The Hartford’ s total capitalization increased $3.2 billion, or 14%, from December 31, 2009 to December 31, 2010 due to increases in
debt, improvements in AOCI and increases in stockholders’ equity, excluding AOCI.
Total debt increased primarily due to the issuance of $1.1 billion in senior notes in March 2010 partially offset by the repayment of $275
in senior notes in June 2010 and payment of capital lease obligations in January 2010.
AOCI, net of tax, improved primarily due to increases in net unrealized available-for-sale securities of $2.0 billion primarily as a result
of improved security valuations due to declining interest rates and an increase of $128 in cash flow hedging instruments.
The increase in stockholders’ equity, excluding AOCI, was primarily due to net income available to common shareholders of $1.2
billion, issuance of common shares under public offering of $1.6 billion, and issuance of mandatory convertible preferred stock of $556,
partially offset by the redemption of $3.4 billion in preferred stock issued to the U.S. Treasury.
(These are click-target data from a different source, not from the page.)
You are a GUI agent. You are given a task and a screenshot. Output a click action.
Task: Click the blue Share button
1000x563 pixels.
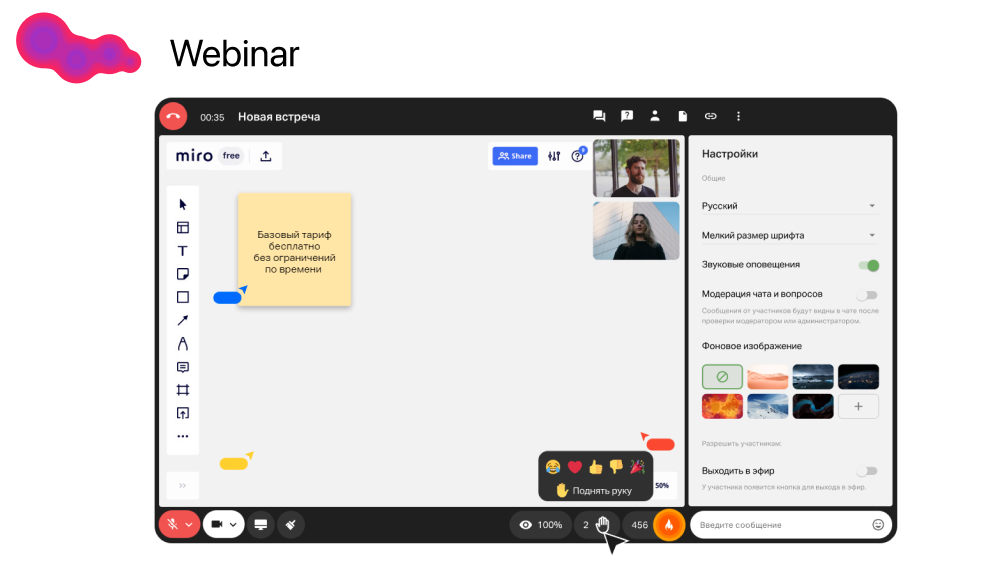coord(515,156)
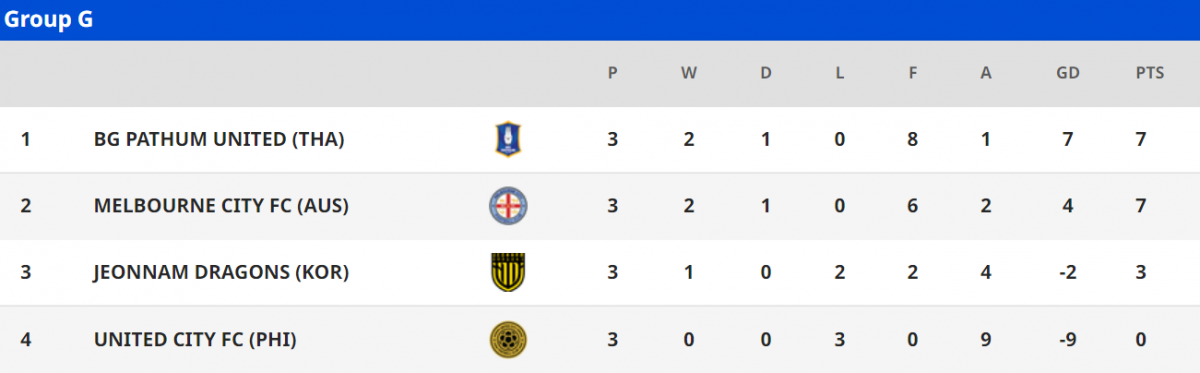Click the GD column header
1200x373 pixels.
tap(1068, 73)
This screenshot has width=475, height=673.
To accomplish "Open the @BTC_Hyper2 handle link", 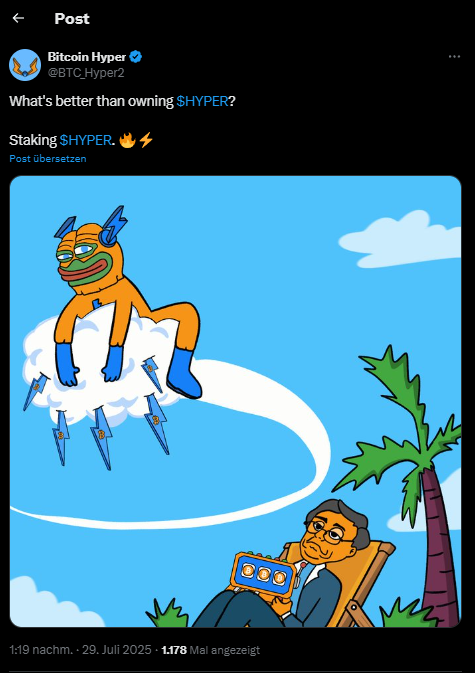I will 86,73.
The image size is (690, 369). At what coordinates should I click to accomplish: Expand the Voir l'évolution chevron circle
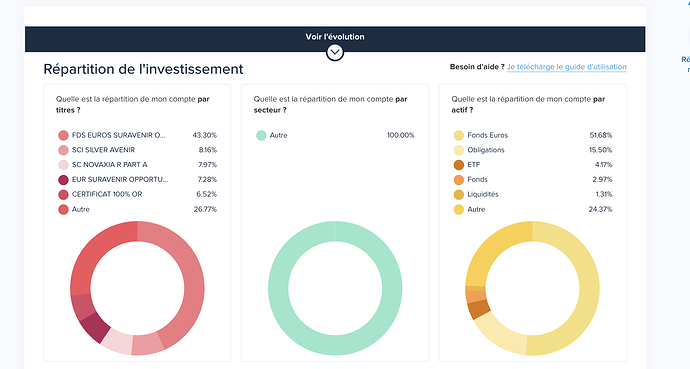335,53
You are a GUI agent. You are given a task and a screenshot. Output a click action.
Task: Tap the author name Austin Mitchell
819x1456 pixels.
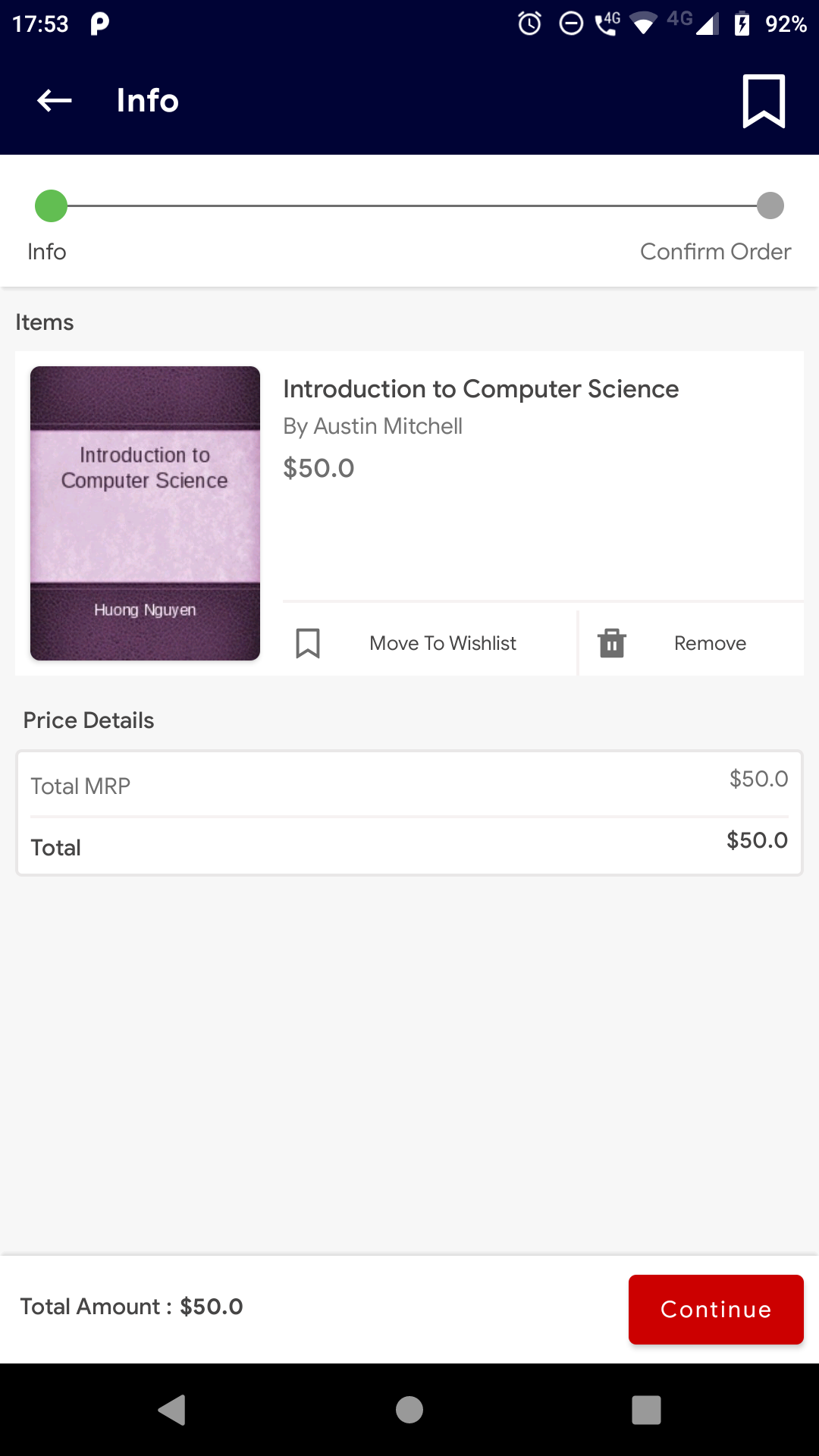pyautogui.click(x=372, y=426)
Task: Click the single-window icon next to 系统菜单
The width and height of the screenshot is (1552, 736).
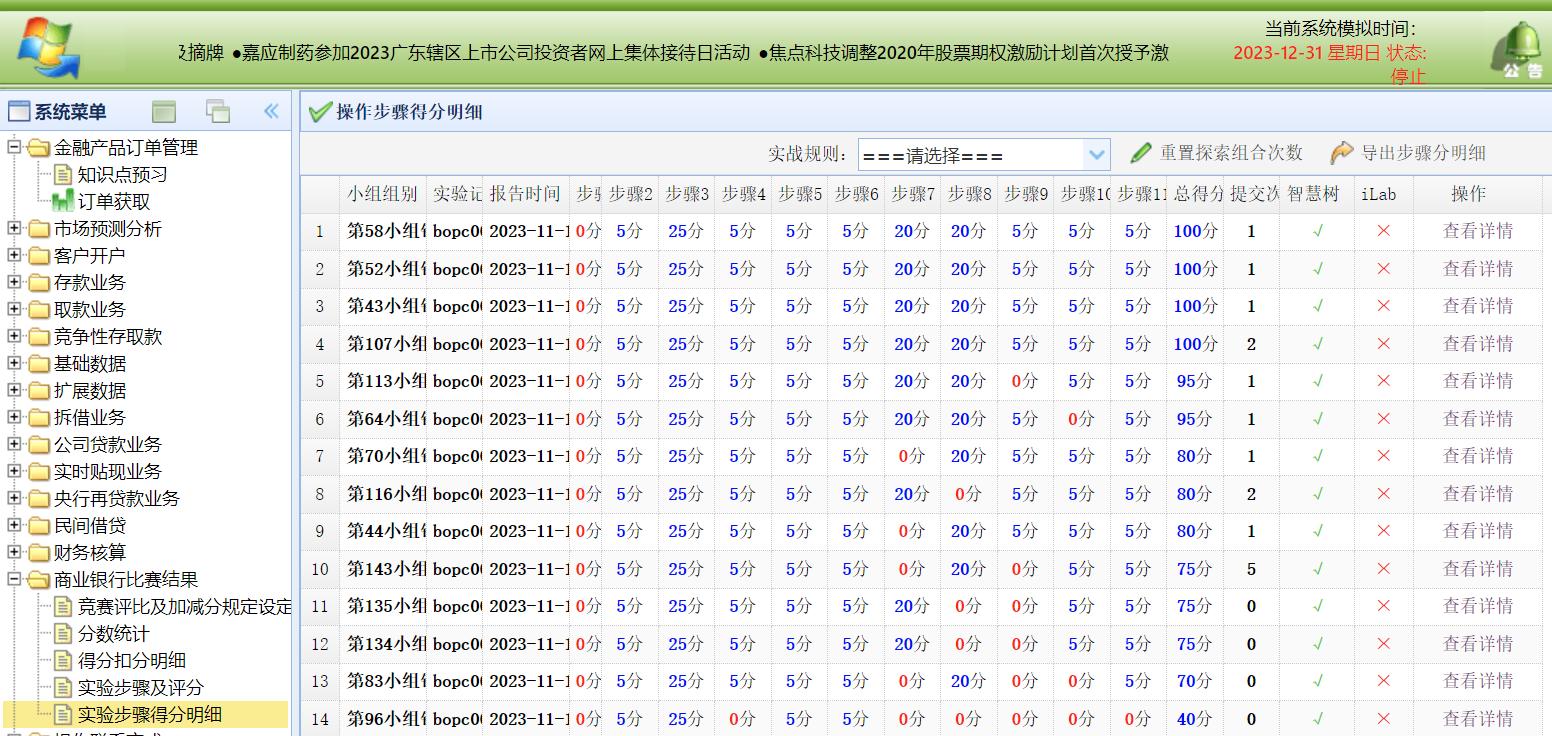Action: click(163, 111)
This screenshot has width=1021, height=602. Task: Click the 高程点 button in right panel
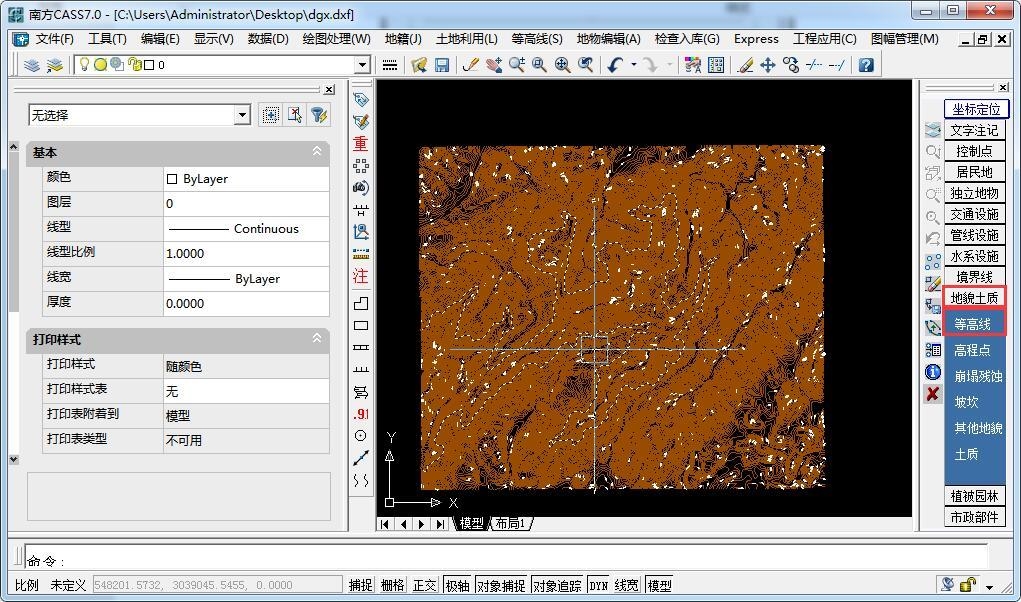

See Note 15 of the Notes to
Consolidated Financial Statements for additional information on the redemption of the preferred stock and issuances of stock in 2010.
For additional information on stockholders’ equity, AOCI, net of tax, pension and other postretirement plans and Allianz’ s investment in
The Hartford see Notes 15, 16, 17 and 21, respectively, of the Notes to Consolidated Financial Statements.
Cash Flow
2010 2009 2008
Net cash provided by operating activities $3,309 $ 2,974 $4,192
Net cash used for investing activities $(434) $ (3,123) $(8,827)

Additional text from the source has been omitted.